But it was worth it!
by smexybangs
Summary: Craig and his friends are bored so they go out for a night of mischief.
1. Chapter 1

-1**But it was worth it**

Craig was bored. Very bored. So bored he had invited Clyde, Token, and Tweek to his house, but it was still boring.

There wasn't much to do.

He sat on his couch watching Clyde and Token thumb wrestel. Tweek sat on the floor next to Craig's feet. His legs were crossed, while holding a to-go cup of coffee from his families coffee shop. He was staring wide eyed at the thumb war, afraid that one of their thumbs would snap. Token had a smug little grin on his face. He was obviously winning. Every now and then he would dodge, really just humoring Clyde. Unfortunately Cldes thumb was getting really tired. The tip of his tounge was sticking out of his pressed lips.

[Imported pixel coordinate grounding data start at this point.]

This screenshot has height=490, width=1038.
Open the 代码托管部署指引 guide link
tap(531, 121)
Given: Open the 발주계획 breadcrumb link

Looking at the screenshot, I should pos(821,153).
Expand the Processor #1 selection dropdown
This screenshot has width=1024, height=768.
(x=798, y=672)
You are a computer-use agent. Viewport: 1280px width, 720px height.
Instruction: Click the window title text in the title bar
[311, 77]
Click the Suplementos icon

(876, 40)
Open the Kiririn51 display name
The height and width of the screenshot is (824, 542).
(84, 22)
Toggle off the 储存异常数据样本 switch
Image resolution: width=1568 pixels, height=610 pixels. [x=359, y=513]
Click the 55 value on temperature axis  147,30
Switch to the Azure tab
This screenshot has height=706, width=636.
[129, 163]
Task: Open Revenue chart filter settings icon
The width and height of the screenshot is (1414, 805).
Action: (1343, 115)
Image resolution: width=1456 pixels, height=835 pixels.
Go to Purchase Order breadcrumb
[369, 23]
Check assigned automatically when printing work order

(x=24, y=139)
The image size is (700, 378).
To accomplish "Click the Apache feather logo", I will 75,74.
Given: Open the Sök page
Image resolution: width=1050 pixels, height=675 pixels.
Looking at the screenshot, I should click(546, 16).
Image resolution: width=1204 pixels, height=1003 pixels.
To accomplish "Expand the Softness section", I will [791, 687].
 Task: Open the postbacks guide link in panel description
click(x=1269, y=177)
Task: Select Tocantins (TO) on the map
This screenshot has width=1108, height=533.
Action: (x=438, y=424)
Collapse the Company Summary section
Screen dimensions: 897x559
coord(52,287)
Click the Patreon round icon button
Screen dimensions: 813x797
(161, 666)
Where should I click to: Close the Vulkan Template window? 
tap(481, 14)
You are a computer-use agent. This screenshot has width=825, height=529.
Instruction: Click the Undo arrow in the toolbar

He refused to accept defeat. He had bet eight dollars he would win.

"Dude, you're weak!", Token chuckled, "This is gonna be an easy eight!"

"Shut up Token!", Clyde whined.

"Gah! Somebody win already, I can't take it!", but before Tweek could say anything more, Craig nudged him with his foot.

AAAAAAhhh! WHAT THE HELL WAS…?

Me you idiot now shut up this is getting interesting.

Then with one final blow, Token won.

"YES!, Ha, Ha, pay up!"

"Son of a bitch!", replied Clyde, as he reached for his wallet.

"Don't be such a tight ass!", Token shot back. Reluctantly, Clyde handed Token the money.

"Now what?", asked Tweek.

"We could go see a movie. I'll treat you all and buy extra snacks, Thanks to Clyde's eight bucks,", said Token.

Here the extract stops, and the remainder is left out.